Possibly the world’s first domesticated bird, the pigeon, and its association with mankind is recorded in more than five-thousand-year-old Mesopotamian cuneiform tablets and Egyptian hieroglyphs. The bird which over centuries has garnered a reputation for carrying messages, a symbol of peace that has also proved invaluable in wartime, has nowadays become Noakhali’s bird of hope. Across the district both established farmers and otherwise unemployed hobbyists are achieving success and economic self-reliance through raising pigeons.
Since he graduated with a Bachelor of Arts degree, Md Mohsin from Noakhali municipality’s Maijdee has been unemployed. “As I had no job, I started a pigeon farm with 50 pairs of birds. Already my flock has grown to 150 pairs,” he says. “After expenses I make a monthly profit of up to Tk 18,000.” Mohsin is looking for government or private sector assistance to help him expand.
Second year honours student Fazlur Rahman from Krishnarampur village in Sadar upazila began raising pigeons as a hobby, with ten pairs. “Already I have 125 breeding pairs at my pigeon farm,” he says.
Dedicated pigeon farmer Jamal Hossain Bishad, 38, from Sadar upazila meanwhile has established a larger operation on a floor in his rented house in Maijdee. “I have around 225 pigeon pairs. It’s a Tk. 2.5 lakh farm,” he says. “After costs like food and medicine for the birds and staff salaries I earn upwards of Tk. 30,000 per month, slightly less during winter.”
His colleague Dolon Kumar Nath, 42, houses his pigeon farm on the second floor of his own building which fronts Sadar upazila’s main road. “My farm is completely business oriented,” he says. “Currently I have 300 pairs of local and foreign pigeon varieties. I started the farm with Tk 3.5 lakh capital and now earn Tk 40,000 per month in profit.”

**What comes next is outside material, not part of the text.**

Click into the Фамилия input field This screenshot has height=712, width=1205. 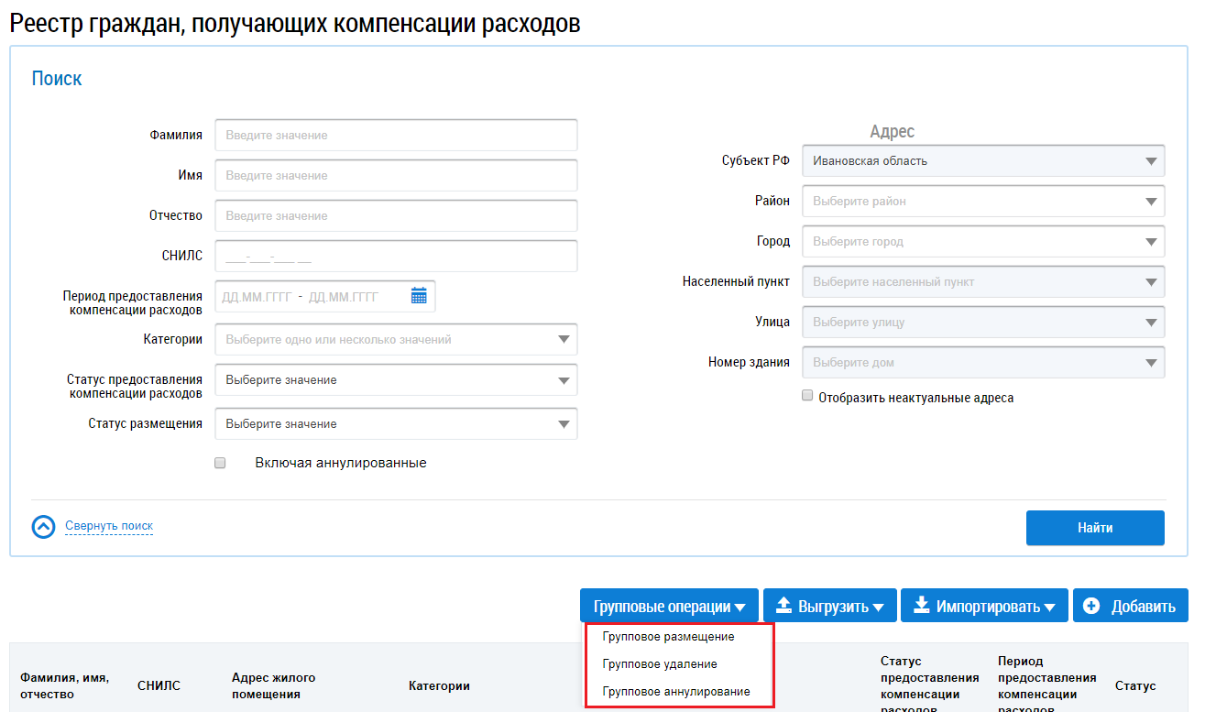(x=396, y=136)
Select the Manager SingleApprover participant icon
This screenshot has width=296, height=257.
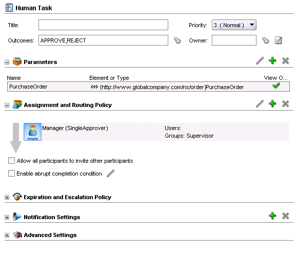coord(32,132)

Several farmers expressed hopes that pigeon-rearing could prove to be a useful activity for the district’s drug-affected youths, to steer them clear of the menace.
Yet Noakhali’s pigeon industry faces a number of hurdles in operating with limited technical cooperation, no dedicated treatment facilities and no government financial assistance. While medicines for cattle, chickens and ducks are available in the market, for example, medicines designed specifically for pigeons aren’t. Pigeon farmers currently rely on medicines targeting other poultry to treat their flocks.
Nonetheless pigeon-rearing either as hobby or profession is growing in popularity. Recognising an opportunity, local youths are bringing different varieties of pigeons from the capital and Natore in particular, to be sold across Noakhali, Lakshmipur and Feni districts. Depending on the variety, a pigeon pair can sell for between Tk 3,000 and Tk 1.2 lakhs, according to farmers.
Indeed, inspired by the success of Noakhali’s professional pigeon farmers, many youths are simultaneously establishing their own flocks, on rooftops, in yards or even within their homes.
Noakhali’s District Livestock Officer Md Ziaur Rahman says there are at present 284 big and small pigeon farms in the district, housing an estimated 7,142 pairs of birds. “If the farmers visit our livestock office we do our best to provide them with advice,” he says, “though due to manpower shortages the service available to them isn’t always optimal.” Rahman says additional recruitment will be completed soon.